From the UN News Centre:
More people die from unsafe water than from all forms of violence, including war, Secretary-General Ban Ki-moon said today, calling for better protection and sustainable management of one of the Earth’s most precious resources on the occasion of World Water Day. “These deaths are an affront to our common humanity, and undermine the efforts of many countries to achieve their development potential,” Mr. Ban said in his message for the Day, which this year focuses on “Clean Water for a Healthy World” as its theme. “Our growing population’s need for water for food, raw materials and energy is increasingly competing with nature’s own demands for water to sustain already imperilled ecosystems and the services on which we depend,” he noted. “Day after day, we pour millions of tons of untreated sewage and industrial and agricultural waste into the world’s water systems. Clean water has become scarce and will become even scarcer with the onset of climate change,” added the Secretary-General.

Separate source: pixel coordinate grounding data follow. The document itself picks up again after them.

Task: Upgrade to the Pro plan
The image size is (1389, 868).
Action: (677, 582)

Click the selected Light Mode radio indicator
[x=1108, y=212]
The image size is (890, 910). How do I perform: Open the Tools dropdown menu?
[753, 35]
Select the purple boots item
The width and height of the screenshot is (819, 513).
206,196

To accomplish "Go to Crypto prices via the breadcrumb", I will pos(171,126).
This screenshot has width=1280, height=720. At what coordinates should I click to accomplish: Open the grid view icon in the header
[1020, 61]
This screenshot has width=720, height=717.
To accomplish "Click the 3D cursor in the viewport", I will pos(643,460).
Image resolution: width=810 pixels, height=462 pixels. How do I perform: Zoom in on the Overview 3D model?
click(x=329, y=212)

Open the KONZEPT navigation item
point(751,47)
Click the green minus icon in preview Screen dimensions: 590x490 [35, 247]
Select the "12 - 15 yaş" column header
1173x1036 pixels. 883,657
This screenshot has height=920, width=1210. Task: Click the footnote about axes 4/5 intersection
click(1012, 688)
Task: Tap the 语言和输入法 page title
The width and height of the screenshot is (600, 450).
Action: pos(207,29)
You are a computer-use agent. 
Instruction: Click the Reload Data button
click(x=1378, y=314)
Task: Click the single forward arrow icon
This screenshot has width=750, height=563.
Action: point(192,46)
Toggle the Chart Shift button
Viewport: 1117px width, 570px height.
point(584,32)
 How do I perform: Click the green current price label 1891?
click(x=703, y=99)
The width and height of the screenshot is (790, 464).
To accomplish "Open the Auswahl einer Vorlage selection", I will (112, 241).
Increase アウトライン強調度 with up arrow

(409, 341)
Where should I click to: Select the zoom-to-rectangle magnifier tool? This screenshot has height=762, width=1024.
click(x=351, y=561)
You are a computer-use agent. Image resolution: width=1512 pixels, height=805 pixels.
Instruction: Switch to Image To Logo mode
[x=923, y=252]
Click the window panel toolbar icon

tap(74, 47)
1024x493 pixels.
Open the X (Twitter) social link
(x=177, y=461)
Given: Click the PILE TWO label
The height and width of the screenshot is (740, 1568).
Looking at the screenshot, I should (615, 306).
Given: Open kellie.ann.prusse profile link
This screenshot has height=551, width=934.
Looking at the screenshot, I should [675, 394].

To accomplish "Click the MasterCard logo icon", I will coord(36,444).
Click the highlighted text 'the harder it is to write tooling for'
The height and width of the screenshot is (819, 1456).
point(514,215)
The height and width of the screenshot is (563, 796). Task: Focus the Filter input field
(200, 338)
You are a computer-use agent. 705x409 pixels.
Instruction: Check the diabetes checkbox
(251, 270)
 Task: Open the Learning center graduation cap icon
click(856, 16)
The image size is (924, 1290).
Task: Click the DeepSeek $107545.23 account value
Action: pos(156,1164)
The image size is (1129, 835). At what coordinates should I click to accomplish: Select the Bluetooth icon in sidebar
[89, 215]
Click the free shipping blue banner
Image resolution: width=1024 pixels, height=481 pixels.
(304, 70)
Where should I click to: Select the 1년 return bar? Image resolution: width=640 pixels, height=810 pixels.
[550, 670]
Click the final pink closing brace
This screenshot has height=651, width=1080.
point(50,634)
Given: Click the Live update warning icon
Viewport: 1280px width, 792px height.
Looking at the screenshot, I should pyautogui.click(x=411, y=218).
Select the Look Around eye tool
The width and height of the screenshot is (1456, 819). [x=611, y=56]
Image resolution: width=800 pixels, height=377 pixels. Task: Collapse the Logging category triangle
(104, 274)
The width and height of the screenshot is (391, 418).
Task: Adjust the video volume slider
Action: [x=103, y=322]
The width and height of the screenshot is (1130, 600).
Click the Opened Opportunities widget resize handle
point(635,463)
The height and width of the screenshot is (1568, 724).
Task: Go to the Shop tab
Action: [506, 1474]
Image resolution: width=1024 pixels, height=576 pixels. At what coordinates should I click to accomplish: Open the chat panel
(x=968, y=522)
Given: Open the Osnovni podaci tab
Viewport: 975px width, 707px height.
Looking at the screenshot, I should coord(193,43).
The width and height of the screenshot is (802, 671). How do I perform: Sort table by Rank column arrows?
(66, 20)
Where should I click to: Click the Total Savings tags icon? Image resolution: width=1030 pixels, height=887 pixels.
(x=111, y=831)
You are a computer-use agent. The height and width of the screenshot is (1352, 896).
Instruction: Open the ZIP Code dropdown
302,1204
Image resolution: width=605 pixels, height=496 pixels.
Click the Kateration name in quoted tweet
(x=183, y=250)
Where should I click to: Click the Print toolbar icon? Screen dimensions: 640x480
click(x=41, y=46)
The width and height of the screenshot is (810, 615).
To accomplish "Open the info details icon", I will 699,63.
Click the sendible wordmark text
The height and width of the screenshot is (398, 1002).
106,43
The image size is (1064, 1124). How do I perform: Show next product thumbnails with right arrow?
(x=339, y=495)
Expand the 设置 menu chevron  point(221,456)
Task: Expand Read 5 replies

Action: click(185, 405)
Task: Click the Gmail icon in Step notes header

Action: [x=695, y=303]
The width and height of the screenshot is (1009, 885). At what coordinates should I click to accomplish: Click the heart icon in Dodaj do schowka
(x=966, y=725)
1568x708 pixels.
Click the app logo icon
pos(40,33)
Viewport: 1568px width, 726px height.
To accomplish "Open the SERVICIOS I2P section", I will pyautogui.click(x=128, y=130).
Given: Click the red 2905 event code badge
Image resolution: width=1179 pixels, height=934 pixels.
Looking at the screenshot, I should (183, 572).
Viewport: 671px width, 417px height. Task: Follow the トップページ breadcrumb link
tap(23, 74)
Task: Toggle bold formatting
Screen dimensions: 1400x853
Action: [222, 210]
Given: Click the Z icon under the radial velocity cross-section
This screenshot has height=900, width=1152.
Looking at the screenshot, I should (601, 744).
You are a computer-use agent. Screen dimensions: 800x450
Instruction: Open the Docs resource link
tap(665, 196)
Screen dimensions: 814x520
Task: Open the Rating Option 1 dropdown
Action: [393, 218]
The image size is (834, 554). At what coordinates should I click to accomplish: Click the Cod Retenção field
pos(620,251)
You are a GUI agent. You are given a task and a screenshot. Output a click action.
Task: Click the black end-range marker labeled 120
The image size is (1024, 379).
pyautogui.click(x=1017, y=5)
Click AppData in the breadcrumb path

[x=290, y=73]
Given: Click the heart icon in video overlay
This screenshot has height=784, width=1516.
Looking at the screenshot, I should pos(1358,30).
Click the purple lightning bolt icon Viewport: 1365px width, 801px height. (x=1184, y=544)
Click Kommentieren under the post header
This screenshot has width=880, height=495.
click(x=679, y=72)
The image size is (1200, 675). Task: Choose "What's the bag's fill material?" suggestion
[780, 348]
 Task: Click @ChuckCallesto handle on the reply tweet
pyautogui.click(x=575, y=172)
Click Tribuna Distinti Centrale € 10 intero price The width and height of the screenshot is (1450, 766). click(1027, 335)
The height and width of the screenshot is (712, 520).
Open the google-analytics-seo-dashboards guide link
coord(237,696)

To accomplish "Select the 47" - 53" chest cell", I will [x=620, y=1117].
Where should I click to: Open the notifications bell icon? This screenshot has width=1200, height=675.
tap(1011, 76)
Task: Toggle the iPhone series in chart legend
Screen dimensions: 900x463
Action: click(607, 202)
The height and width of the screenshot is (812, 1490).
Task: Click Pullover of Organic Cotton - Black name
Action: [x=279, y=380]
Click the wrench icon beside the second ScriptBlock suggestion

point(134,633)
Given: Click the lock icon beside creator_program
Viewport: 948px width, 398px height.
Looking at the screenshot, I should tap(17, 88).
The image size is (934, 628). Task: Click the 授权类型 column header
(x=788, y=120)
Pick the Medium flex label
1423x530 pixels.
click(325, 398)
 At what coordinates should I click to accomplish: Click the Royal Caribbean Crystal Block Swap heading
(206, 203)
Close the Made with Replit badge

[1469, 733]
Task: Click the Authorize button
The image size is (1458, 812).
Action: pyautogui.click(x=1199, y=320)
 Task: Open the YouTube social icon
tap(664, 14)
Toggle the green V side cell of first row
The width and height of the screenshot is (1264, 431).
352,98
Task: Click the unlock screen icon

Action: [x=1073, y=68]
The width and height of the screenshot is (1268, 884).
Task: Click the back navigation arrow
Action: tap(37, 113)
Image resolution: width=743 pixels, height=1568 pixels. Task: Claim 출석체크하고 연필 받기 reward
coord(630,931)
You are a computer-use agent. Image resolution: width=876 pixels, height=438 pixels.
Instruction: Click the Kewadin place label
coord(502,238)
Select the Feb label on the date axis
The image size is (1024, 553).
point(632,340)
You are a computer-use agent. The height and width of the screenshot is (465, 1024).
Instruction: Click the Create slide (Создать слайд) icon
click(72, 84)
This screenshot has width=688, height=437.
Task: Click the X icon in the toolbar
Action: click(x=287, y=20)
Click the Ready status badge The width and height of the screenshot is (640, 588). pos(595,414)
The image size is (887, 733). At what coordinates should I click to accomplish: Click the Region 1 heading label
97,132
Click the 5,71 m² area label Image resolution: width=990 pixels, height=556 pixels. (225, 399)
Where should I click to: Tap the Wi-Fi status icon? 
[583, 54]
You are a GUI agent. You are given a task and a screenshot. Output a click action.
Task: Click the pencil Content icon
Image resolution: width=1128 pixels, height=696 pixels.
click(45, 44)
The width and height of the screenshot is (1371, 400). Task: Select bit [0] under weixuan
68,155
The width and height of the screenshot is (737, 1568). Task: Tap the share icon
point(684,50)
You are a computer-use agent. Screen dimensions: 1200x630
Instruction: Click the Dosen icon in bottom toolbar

In his message, Mr. Ban highlighted that water is vitally linked to all UN development goals, including maternal and child health and life expectancy, women’s empowerment, food security, sustainable development and climate change adaptation and mitigation.
Today is World Water Day. The United Nations has declared March 22 each year for this celebration and education experience. Here’s a look at some of the events via their mapping tool.
Take some time out today to look at your water footprint and the pollution you may be adding to our waters. Wastewater treatment plants don’t remove everything from effluent, only those that are mandated in their permits. Pollutants spilled onto roadways or into storm drains get to the surface water eventually, without treatment, adding to problems for downstream users.